Então, quando alguém finalmente compra, não parece uma decisão individual—e sim o resultado de uma conversa em grupo.
Sincronizando o progresso: battle passes e eventos
Uma das formas mais claras de como o gasto se torna social é através dos sistemas de progressão.
Battle passes e eventos por tempo limitado são feitos para serem vividos ao longo do tempo. E quando você está em um squad, essa jornada costuma se sincronizar. Você quer completar as missões com seus amigos.
Você ouve coisas como “Espera, ainda preciso terminar essa missão” ou “Bora mais algumas partidas, tô perto da próxima recompensa.” Nos jogos atuais, comprar um battle pass pode parecer um compromisso com uma experiência compartilhada, alinhando objetivos, tempo de jogo e progresso com o squad.

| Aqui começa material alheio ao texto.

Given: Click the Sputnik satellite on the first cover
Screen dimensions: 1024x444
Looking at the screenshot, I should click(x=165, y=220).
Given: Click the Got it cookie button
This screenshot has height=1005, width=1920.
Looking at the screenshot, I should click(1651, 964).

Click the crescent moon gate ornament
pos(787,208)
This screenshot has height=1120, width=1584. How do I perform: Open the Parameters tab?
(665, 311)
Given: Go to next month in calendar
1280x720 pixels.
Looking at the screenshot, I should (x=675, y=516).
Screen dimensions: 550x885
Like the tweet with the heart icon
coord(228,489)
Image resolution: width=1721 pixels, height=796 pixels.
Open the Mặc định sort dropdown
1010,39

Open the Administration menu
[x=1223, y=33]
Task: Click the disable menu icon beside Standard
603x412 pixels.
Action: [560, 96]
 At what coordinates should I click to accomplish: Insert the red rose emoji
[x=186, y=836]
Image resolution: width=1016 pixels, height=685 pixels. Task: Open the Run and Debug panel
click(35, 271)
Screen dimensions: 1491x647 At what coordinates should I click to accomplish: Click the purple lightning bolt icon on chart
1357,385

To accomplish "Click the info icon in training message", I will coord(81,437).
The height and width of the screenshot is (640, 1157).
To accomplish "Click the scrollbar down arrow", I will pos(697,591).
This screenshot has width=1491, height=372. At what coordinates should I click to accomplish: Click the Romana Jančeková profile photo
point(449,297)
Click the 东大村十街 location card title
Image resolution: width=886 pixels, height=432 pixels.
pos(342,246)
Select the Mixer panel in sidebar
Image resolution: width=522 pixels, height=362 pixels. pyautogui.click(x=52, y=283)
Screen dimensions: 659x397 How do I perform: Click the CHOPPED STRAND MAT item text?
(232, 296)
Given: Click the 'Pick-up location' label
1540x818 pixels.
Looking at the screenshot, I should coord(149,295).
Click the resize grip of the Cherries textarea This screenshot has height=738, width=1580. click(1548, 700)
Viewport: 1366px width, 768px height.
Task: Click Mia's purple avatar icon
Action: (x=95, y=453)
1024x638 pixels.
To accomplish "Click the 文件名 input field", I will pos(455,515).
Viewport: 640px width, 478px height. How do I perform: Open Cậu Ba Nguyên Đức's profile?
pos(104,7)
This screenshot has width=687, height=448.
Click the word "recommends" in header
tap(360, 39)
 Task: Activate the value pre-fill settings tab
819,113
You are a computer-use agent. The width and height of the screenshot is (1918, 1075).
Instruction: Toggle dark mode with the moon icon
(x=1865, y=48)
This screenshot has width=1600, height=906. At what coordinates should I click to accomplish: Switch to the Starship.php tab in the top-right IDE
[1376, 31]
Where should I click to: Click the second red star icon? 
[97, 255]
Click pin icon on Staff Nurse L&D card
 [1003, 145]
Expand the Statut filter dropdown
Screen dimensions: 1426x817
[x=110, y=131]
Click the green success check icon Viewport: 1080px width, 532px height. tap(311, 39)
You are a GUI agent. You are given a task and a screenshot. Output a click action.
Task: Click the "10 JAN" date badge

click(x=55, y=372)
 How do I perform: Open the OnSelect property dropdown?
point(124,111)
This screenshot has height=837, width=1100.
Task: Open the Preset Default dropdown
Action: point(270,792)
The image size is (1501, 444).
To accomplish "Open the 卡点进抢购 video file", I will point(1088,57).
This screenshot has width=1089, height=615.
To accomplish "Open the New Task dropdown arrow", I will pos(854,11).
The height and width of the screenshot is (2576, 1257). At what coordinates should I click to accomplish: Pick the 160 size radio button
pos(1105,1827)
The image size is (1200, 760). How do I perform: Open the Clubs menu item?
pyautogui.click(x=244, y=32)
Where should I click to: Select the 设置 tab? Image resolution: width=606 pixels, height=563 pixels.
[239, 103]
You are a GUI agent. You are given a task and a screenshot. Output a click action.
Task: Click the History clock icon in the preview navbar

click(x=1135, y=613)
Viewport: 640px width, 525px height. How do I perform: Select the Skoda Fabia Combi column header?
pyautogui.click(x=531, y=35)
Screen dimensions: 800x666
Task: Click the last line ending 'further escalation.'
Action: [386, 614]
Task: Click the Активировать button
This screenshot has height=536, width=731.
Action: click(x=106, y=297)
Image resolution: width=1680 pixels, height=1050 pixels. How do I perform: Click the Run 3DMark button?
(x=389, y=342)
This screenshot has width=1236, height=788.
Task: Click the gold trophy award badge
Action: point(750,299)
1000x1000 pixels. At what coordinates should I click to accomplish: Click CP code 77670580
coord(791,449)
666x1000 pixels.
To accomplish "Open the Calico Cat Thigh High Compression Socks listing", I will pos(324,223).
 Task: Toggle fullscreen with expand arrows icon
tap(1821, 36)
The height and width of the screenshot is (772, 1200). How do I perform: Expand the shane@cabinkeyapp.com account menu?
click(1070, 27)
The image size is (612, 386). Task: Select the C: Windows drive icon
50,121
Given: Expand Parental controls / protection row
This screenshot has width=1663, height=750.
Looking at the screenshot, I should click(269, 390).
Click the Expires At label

E esse alinhamento faz a compra parecer ainda mais valiosa, porque vocês estão vivendo isso juntos.
Presentear como um ritual social
Gastar também pode ir além do uso pessoal. Em muitos grupos, jogadores compram skins ou itens para amigos—seja para comemorar um aniversário, um marco no rank ou simplesmente como um gesto de consideração.
Dentro de um squad, esses atos têm um significado ainda maior. Eles vão além de uma simples transação e se tornam formas de demonstrar apreço e parceria. Com o tempo, essas trocas fortalecem os laços, criando conexões que vão além do jogo.
De compras a memórias
Olhando para trás, você pode até esquecer por que comprou uma skin específica. Mas sempre vai lembrar da primeira vez que usou — e com quem estava jogando.
Aquela skin de MLBB usada durante uma longa sequência de vitórias com o time. Ou o bundle de VALORANT nas partidas de madrugada com sua Pocket Sage. Essas compras passam a estar ligadas aos momentos, não só aos itens.
É isso que torna o gasto em jogos multiplayer diferente: não é só sobre o que você compra, mas sobre as memórias que vêm junto.